Такое же парообразное состояние тела сотруднику почтенной газеты пришлось наблюдать в Ростове-на-Дону, где факир на глазах у всех огромным кинжалом проткнул на сцене театра (обман и фокус здесь абсолютно исключаются) горло полицейского пристава, так что тот глаза выпучил.

Потом вытянул кинжал, вытер, потер рану, и пристав отправился себе как ни в чем не бывало.

Мало ли какие глупости рассказывают газеты. Что тут особенного?

Извините. Это рассказывается не в «Ребусе», не в бульварном листке. Это рассказывается в органе, умеющем говорить серьезным языком!.. Почему же он не говорит этим серьезным языком?

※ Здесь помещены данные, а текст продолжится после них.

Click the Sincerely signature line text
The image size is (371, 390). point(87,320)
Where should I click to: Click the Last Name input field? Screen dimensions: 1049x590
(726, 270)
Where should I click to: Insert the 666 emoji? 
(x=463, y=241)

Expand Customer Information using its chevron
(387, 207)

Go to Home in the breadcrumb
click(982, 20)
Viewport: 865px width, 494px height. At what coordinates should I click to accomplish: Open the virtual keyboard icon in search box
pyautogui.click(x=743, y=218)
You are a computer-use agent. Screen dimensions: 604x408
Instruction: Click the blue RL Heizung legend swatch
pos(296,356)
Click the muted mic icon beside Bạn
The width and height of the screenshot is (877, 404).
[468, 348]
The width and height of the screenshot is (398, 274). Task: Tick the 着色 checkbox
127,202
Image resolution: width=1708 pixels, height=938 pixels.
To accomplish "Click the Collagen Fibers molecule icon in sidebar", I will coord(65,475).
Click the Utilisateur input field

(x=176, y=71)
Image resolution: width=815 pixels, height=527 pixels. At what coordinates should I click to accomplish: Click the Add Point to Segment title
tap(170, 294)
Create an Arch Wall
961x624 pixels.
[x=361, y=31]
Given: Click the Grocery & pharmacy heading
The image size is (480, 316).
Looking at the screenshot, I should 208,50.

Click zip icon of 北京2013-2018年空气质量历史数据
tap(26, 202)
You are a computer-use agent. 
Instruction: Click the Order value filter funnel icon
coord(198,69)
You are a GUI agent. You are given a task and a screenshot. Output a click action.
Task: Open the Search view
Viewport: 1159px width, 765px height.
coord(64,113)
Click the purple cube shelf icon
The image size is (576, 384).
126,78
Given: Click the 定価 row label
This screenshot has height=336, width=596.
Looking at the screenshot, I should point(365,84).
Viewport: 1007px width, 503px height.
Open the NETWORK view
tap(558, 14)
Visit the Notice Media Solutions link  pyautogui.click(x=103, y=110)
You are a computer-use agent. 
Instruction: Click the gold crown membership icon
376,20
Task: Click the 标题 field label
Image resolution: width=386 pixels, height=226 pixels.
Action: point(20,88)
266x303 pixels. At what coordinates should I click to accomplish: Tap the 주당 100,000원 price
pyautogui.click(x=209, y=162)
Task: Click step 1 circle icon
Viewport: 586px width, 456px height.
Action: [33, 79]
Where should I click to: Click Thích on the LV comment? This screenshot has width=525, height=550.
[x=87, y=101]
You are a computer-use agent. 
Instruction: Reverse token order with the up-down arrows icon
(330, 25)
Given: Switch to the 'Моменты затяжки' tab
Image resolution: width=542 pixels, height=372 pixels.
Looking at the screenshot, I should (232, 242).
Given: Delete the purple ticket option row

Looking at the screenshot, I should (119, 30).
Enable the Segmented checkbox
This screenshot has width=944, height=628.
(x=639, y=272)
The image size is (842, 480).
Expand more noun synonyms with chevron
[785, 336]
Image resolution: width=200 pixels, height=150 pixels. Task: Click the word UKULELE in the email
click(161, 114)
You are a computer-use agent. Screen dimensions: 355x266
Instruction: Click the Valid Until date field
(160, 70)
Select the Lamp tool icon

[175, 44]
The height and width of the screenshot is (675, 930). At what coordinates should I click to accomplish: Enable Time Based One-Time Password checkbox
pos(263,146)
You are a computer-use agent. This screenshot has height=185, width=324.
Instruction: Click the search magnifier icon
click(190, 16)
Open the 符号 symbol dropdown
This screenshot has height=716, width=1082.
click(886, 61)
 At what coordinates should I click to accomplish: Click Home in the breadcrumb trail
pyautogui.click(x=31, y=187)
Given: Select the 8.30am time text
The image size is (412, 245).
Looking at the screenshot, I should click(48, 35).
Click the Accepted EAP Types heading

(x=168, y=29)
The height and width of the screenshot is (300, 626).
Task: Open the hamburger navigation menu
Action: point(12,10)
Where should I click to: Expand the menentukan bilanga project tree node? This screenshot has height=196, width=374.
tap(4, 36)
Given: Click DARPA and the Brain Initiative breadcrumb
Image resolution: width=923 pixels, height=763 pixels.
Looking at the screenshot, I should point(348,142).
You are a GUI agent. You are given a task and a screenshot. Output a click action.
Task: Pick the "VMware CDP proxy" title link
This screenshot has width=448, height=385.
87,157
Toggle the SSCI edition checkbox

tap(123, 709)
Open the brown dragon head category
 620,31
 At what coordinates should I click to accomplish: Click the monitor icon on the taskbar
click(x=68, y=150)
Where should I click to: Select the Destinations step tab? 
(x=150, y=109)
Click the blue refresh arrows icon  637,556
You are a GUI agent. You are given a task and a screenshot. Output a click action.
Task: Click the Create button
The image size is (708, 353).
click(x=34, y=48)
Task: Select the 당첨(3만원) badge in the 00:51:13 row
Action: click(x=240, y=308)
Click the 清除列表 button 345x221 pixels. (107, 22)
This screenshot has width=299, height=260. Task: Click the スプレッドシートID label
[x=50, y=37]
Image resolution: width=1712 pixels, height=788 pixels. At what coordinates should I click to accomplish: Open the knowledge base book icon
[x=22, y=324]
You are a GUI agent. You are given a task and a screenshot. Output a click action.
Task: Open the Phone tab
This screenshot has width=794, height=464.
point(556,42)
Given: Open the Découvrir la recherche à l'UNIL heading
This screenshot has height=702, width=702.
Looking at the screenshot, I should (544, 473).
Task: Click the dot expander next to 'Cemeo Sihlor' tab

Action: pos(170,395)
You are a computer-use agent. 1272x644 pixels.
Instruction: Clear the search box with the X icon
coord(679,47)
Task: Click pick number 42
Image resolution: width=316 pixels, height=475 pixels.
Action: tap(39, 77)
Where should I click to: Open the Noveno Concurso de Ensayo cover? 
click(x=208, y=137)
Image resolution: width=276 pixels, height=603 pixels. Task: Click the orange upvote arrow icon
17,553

Разве мало кругом жгучих, волнующих, пенящихся, как в клокочущем котле, вопросов, которые всех захватывают? То-то и есть, почему. Не чувствуете ли эдакой общественной мути, в которой выплывают фигуры и лица Балинских, Демчинских, мортиробойцев и сверхъестественных газетных сотрудников. И как бы каждый из них в отдельности мал и ничтожен ни был, как общественный факт, суммируясь, большой массой, они дают определенную картину общественной мути.

В глухой полночный час, когда черное небо низко припадает к черной земле, когда и люди спят, и звери спят, когда глухо, – вылезает всякая нечисть: хвостатые, лохматые, с птичьими носами, с козьими ногами, с совиными ушами, они скалят зубы, грегочут, и несутся странные и дикие звуки.